Organisations are able to enforce and police an effective information security policy when staff are working in a controlled environment, however this is not possible if a strategy of remote working is introduced. While it is technically possible for staff to work from home (or Starbucks or the local library) it is not necessarily appropriate from security and compliance aspects.
There is legislation in place which must be observed by all organisations such as the UK’s Data Protection Act 1998 (DPA) to prevent confidential information potentially being accessible by non-authorised people. All staff with access to customers’ financial details must work within the guidelines of the Financial Conduct Authority (FCA) and any company taking payment using credit cards must comply with the Payment Card Industry Data Security Standard (PCI DSS). Companies who hold the international information security standard ISO 27001 must be able to demonstrate compliance at all times.
It is all very well having a policy in place that, when working from home, staff must ensure no unauthorised people can see their screen information, or use their computer to access the Internet or play a game of Candy Crush. But how can you be sure these rules are being correctly observed (or even not deliberately abused)? How often have you been able to see information which must surely be as a minimum company confidential on the notebook of the person sat next to you on a train?

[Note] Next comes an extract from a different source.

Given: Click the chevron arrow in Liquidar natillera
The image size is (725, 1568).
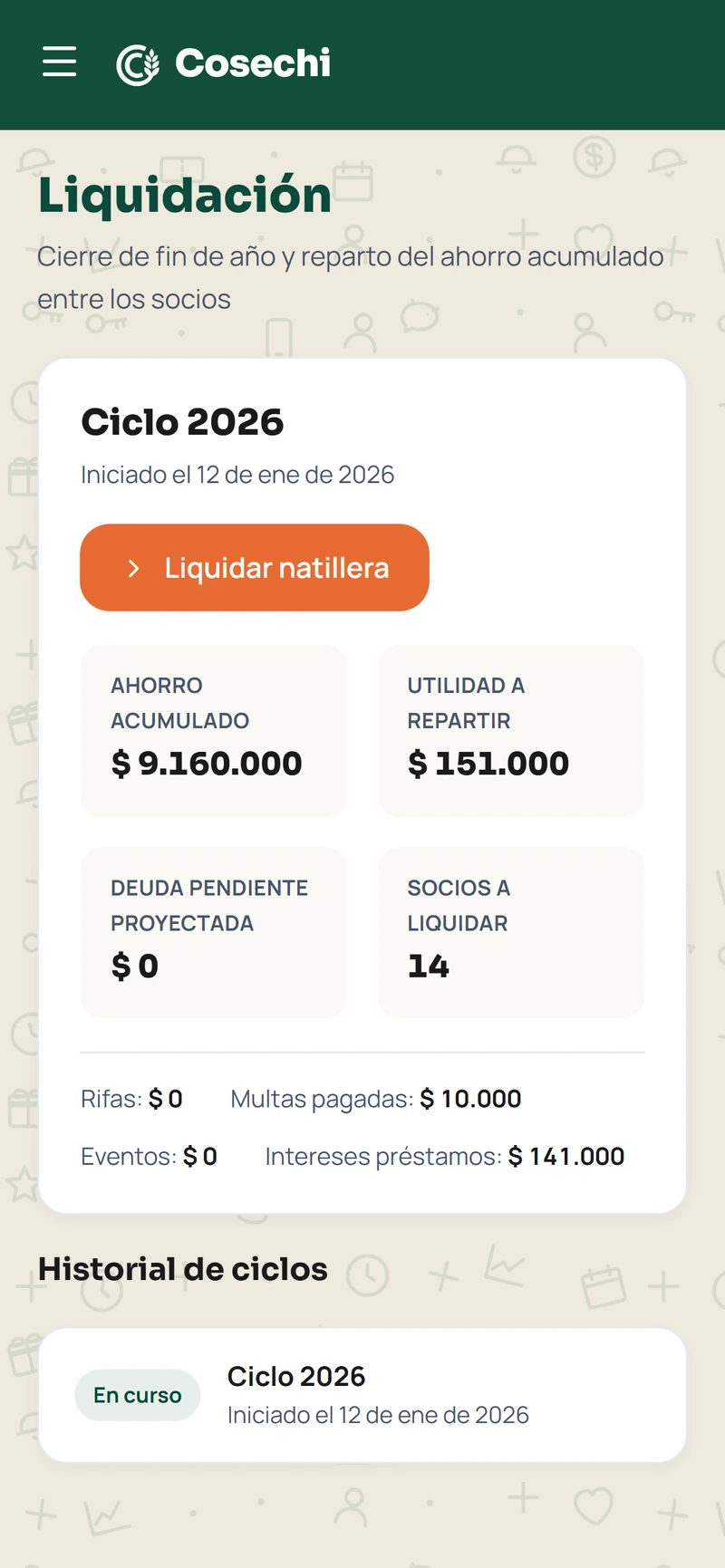Looking at the screenshot, I should click(x=134, y=568).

It can be challenging enough to run your business effectively and compliantly when your staff are all working in an office environment, let alone scattered to the four winds where there is no opportunity for supervision or monitoring.
Mitigating security risks requires a range of combined measures to be used to provide end-to-end security. Moving to the Cloud does not solve security problems, it just adds another element that must be addressed.
Policies for security of information should also be included as an important factor when planning business continuity and disaster recovery strategies to ensure this is not overlooked in an emergency situation when the organisation is in a vulnerable status.
While there are many benefits of remote working such as flexibility and reduction of office overheads it is important to consider security and management issues to minimise the risk of data leakage or theft which could lead to heavy fines and severe reputational damage.